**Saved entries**
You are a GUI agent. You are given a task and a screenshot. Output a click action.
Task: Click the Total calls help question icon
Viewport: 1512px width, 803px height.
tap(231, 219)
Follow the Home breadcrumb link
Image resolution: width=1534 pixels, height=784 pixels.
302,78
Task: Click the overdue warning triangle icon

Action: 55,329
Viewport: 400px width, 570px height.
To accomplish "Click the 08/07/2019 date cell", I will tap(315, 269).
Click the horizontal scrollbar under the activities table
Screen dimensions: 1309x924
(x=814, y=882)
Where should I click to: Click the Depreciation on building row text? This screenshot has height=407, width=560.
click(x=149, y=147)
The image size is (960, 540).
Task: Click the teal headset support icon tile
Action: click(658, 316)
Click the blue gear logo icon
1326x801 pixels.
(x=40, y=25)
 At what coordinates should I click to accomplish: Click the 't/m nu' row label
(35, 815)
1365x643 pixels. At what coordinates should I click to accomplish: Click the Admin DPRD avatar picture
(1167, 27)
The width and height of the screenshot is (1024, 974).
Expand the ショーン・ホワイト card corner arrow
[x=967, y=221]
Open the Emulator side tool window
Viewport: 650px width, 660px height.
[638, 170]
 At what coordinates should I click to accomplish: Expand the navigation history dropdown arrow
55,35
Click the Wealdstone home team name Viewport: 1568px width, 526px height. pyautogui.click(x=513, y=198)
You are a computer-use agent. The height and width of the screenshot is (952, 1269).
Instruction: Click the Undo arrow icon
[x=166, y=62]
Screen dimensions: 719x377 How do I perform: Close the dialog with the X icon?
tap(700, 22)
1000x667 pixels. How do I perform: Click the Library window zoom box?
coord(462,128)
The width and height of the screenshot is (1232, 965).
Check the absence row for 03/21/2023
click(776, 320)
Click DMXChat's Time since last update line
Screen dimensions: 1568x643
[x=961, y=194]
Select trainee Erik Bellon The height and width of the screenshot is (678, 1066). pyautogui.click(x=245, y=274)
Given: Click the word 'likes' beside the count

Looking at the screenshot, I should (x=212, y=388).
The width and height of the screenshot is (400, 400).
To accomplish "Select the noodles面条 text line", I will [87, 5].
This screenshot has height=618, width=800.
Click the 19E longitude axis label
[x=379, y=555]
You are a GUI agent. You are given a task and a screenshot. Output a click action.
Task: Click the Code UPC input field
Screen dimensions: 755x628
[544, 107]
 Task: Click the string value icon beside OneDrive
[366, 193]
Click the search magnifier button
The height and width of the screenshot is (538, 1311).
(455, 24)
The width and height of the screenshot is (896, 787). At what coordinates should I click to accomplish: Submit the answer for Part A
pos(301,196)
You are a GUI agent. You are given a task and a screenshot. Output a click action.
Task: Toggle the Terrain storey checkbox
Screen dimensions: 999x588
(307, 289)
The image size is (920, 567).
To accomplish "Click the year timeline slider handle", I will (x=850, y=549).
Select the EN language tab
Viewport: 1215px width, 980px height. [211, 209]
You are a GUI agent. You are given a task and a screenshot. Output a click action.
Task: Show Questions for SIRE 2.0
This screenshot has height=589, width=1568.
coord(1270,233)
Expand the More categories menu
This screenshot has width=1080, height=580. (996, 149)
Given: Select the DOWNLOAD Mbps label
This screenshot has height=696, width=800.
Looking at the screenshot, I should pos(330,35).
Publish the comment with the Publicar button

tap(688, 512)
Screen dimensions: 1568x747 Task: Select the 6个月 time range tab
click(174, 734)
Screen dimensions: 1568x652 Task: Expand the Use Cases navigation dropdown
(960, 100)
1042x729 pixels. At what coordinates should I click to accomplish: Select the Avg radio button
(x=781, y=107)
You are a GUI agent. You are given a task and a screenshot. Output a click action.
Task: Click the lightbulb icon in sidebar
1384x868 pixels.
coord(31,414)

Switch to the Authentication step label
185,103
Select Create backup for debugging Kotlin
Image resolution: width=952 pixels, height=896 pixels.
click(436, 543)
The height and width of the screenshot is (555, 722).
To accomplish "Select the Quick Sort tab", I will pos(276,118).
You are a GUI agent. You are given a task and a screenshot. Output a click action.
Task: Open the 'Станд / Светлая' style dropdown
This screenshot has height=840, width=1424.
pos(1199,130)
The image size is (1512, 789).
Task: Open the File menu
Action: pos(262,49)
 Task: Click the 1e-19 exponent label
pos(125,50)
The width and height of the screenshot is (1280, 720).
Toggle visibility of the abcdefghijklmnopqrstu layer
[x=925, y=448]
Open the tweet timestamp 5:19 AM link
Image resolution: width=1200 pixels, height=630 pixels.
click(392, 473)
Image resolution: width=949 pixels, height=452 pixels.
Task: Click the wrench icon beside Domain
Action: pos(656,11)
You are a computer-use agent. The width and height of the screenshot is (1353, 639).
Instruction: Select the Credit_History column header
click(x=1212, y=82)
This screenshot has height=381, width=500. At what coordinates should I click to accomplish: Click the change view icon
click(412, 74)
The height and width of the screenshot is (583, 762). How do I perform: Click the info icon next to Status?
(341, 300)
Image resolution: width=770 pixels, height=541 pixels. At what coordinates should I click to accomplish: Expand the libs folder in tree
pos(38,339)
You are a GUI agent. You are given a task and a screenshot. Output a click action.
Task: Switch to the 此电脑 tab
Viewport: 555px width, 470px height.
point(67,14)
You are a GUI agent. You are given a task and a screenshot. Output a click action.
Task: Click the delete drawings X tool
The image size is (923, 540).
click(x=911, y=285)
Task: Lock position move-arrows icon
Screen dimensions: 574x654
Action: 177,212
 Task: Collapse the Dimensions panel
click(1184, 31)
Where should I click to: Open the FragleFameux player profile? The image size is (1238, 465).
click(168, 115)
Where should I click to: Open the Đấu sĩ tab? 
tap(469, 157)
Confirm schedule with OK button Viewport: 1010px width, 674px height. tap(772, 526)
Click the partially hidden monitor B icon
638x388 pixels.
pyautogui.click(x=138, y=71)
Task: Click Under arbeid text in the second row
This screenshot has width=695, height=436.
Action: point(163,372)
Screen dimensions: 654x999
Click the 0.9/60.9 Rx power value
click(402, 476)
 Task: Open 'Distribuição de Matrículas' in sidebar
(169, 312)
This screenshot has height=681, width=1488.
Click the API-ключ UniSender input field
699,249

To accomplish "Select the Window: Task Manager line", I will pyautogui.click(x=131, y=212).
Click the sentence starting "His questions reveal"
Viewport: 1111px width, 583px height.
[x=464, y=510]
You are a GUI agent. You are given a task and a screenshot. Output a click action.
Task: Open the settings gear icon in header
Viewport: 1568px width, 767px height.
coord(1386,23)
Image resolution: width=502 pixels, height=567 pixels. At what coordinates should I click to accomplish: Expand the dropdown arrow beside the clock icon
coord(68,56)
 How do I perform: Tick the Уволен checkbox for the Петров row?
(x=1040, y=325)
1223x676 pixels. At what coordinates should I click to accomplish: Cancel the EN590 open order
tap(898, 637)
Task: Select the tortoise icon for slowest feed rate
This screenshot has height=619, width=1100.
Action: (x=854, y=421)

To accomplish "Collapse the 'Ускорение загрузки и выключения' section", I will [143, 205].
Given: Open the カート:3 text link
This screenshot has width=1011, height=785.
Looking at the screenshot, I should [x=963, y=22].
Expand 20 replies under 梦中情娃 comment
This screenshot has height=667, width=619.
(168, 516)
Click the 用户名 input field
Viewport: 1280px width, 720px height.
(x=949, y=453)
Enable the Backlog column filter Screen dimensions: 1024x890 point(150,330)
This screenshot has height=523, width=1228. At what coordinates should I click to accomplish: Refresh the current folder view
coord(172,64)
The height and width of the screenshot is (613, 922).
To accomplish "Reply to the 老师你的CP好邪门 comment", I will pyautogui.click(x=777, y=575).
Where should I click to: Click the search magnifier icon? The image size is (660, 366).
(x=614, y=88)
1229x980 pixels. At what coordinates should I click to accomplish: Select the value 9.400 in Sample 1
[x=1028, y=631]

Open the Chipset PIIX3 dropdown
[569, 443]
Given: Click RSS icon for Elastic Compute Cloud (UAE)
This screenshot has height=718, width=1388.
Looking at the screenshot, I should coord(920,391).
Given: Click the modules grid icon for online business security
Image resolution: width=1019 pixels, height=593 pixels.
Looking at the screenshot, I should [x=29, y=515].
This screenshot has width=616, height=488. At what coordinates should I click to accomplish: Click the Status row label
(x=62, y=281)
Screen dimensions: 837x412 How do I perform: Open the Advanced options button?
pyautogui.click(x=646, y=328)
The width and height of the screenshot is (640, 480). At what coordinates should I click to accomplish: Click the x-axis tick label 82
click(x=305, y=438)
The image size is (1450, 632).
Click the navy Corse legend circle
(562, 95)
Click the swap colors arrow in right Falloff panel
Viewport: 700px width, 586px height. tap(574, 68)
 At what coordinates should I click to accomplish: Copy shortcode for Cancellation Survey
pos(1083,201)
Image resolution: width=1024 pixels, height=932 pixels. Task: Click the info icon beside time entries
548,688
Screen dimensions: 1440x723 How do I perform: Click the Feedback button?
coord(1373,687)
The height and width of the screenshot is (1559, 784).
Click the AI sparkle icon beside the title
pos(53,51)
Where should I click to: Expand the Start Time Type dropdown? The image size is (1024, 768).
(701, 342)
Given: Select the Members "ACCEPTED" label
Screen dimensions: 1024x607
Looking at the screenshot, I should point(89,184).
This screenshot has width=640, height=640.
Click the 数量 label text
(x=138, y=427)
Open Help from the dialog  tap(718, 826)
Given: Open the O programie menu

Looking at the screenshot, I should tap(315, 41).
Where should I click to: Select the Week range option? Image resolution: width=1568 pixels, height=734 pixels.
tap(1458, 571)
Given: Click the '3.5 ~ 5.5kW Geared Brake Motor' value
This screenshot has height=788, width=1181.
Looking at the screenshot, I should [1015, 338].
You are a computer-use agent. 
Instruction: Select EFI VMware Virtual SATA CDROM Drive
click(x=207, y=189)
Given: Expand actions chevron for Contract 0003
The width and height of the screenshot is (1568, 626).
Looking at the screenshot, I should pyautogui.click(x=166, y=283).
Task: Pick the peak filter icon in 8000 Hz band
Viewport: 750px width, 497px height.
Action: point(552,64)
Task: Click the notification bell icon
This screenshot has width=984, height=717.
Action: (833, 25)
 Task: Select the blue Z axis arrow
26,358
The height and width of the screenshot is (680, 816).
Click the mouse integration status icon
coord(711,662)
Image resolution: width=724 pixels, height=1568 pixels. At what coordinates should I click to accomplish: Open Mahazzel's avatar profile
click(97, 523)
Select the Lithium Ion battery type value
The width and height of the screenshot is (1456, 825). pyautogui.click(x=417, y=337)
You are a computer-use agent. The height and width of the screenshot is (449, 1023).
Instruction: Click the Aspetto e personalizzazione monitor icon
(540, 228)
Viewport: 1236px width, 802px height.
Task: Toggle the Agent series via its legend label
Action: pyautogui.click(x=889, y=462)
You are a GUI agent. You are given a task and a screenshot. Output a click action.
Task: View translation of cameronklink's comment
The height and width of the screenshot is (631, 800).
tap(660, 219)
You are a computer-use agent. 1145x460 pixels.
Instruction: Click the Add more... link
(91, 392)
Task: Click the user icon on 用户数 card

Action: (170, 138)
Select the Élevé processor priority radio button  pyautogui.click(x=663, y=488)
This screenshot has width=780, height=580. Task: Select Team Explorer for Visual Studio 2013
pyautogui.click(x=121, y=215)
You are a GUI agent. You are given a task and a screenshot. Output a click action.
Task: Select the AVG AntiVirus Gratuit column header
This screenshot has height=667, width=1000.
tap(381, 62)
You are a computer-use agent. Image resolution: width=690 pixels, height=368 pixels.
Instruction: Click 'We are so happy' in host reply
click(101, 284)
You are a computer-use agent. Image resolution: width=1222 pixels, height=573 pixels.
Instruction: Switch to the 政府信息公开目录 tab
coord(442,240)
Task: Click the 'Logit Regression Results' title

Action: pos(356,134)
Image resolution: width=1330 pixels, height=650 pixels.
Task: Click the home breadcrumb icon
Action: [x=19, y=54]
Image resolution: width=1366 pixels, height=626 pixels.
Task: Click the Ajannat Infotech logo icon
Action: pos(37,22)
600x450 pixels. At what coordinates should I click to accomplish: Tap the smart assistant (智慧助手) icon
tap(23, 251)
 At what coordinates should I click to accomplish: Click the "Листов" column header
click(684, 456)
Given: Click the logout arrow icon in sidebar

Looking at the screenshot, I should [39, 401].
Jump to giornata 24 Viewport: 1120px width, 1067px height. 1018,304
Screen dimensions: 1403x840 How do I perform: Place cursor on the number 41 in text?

**Problem details**
Reproduce precisely, and with no line left out, each line from the top of the entries through the line that carries "The width and height of the screenshot is (400, 400).".

**Task output**
You are a GUI agent. You are given a task and a screenshot. Output a click action.
Task: Click the Total calls help question icon
Viewport: 1512px width, 803px height.
tap(231, 219)
Follow the Home breadcrumb link
Image resolution: width=1534 pixels, height=784 pixels.
302,78
Task: Click the overdue warning triangle icon

Action: 55,329
Viewport: 400px width, 570px height.
To accomplish "Click the 08/07/2019 date cell", I will tap(315, 269).
Click the horizontal scrollbar under the activities table
Screen dimensions: 1309x924
(x=814, y=882)
Where should I click to: Click the Depreciation on building row text? This screenshot has height=407, width=560.
click(x=149, y=147)
The image size is (960, 540).
Task: Click the teal headset support icon tile
Action: click(658, 316)
Click the blue gear logo icon
1326x801 pixels.
(x=40, y=25)
 At what coordinates should I click to accomplish: Click the 't/m nu' row label
(35, 815)
1365x643 pixels. At what coordinates should I click to accomplish: Click the Admin DPRD avatar picture
(1167, 27)
The width and height of the screenshot is (1024, 974).
Expand the ショーン・ホワイト card corner arrow
[x=967, y=221]
Open the Emulator side tool window
Viewport: 650px width, 660px height.
[638, 170]
 At what coordinates should I click to accomplish: Expand the navigation history dropdown arrow
55,35
Click the Wealdstone home team name Viewport: 1568px width, 526px height. pyautogui.click(x=513, y=198)
You are a computer-use agent. The height and width of the screenshot is (952, 1269).
Instruction: Click the Undo arrow icon
[x=166, y=62]
Screen dimensions: 719x377 How do I perform: Close the dialog with the X icon?
tap(700, 22)
1000x667 pixels. How do I perform: Click the Library window zoom box?
coord(462,128)
The width and height of the screenshot is (1232, 965).
Check the absence row for 03/21/2023
click(776, 320)
Click DMXChat's Time since last update line
Screen dimensions: 1568x643
[x=961, y=194]
Select trainee Erik Bellon The height and width of the screenshot is (678, 1066). pyautogui.click(x=245, y=274)
Given: Click the word 'likes' beside the count

Looking at the screenshot, I should (x=212, y=388).
The width and height of the screenshot is (400, 400).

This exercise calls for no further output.